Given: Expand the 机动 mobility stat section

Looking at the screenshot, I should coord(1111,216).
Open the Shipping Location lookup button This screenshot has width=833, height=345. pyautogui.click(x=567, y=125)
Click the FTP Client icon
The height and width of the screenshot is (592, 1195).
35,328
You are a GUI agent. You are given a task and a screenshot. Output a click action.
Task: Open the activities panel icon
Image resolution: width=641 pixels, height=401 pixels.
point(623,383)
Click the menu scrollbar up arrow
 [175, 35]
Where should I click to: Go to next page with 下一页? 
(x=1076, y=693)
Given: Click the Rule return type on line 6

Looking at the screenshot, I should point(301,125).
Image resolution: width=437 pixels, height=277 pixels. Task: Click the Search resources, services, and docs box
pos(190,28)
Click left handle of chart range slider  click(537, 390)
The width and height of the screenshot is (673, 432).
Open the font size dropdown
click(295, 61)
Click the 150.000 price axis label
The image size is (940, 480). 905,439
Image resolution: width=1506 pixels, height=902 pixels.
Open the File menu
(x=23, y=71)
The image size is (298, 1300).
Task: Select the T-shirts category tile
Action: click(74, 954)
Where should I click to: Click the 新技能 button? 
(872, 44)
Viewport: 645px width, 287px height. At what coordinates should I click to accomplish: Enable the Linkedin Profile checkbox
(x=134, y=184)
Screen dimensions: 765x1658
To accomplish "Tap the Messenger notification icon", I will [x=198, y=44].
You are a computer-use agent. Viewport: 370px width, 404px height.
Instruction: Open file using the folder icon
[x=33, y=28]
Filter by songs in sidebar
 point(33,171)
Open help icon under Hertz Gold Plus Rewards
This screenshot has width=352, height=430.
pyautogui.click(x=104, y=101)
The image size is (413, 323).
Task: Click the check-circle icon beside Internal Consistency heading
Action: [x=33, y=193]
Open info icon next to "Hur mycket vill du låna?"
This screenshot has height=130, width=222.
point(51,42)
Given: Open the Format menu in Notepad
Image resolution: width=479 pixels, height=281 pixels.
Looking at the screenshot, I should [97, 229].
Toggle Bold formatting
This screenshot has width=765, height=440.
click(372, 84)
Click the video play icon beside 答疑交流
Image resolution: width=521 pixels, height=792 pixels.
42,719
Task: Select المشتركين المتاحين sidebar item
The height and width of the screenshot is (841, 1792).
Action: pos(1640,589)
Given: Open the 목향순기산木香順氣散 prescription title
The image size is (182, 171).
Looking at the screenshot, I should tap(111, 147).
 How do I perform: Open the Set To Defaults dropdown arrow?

Work to be completed =
Output the entire listing again, word for word.

Exercise solution =
Given: Expand the 机动 mobility stat section

Looking at the screenshot, I should coord(1111,216).
Open the Shipping Location lookup button This screenshot has width=833, height=345. pyautogui.click(x=567, y=125)
Click the FTP Client icon
The height and width of the screenshot is (592, 1195).
35,328
You are a GUI agent. You are given a task and a screenshot. Output a click action.
Task: Open the activities panel icon
Image resolution: width=641 pixels, height=401 pixels.
point(623,383)
Click the menu scrollbar up arrow
 [175, 35]
Where should I click to: Go to next page with 下一页? 
(x=1076, y=693)
Given: Click the Rule return type on line 6

Looking at the screenshot, I should point(301,125).
Image resolution: width=437 pixels, height=277 pixels. Task: Click the Search resources, services, and docs box
pos(190,28)
Click left handle of chart range slider  click(537, 390)
The width and height of the screenshot is (673, 432).
Open the font size dropdown
click(295, 61)
Click the 150.000 price axis label
The image size is (940, 480). 905,439
Image resolution: width=1506 pixels, height=902 pixels.
Open the File menu
(x=23, y=71)
The image size is (298, 1300).
Task: Select the T-shirts category tile
Action: click(74, 954)
Where should I click to: Click the 新技能 button? 
(872, 44)
Viewport: 645px width, 287px height. At what coordinates should I click to accomplish: Enable the Linkedin Profile checkbox
(x=134, y=184)
Screen dimensions: 765x1658
To accomplish "Tap the Messenger notification icon", I will [x=198, y=44].
You are a computer-use agent. Viewport: 370px width, 404px height.
Instruction: Open file using the folder icon
[x=33, y=28]
Filter by songs in sidebar
 point(33,171)
Open help icon under Hertz Gold Plus Rewards
This screenshot has width=352, height=430.
pyautogui.click(x=104, y=101)
The image size is (413, 323).
Task: Click the check-circle icon beside Internal Consistency heading
Action: [x=33, y=193]
Open info icon next to "Hur mycket vill du låna?"
This screenshot has height=130, width=222.
point(51,42)
Given: Open the Format menu in Notepad
Image resolution: width=479 pixels, height=281 pixels.
Looking at the screenshot, I should [97, 229].
Toggle Bold formatting
This screenshot has width=765, height=440.
click(372, 84)
Click the video play icon beside 答疑交流
Image resolution: width=521 pixels, height=792 pixels.
42,719
Task: Select المشتركين المتاحين sidebar item
The height and width of the screenshot is (841, 1792).
Action: pos(1640,589)
Given: Open the 목향순기산木香順氣散 prescription title
The image size is (182, 171).
Looking at the screenshot, I should tap(111, 147).
 How do I perform: Open the Set To Defaults dropdown arrow?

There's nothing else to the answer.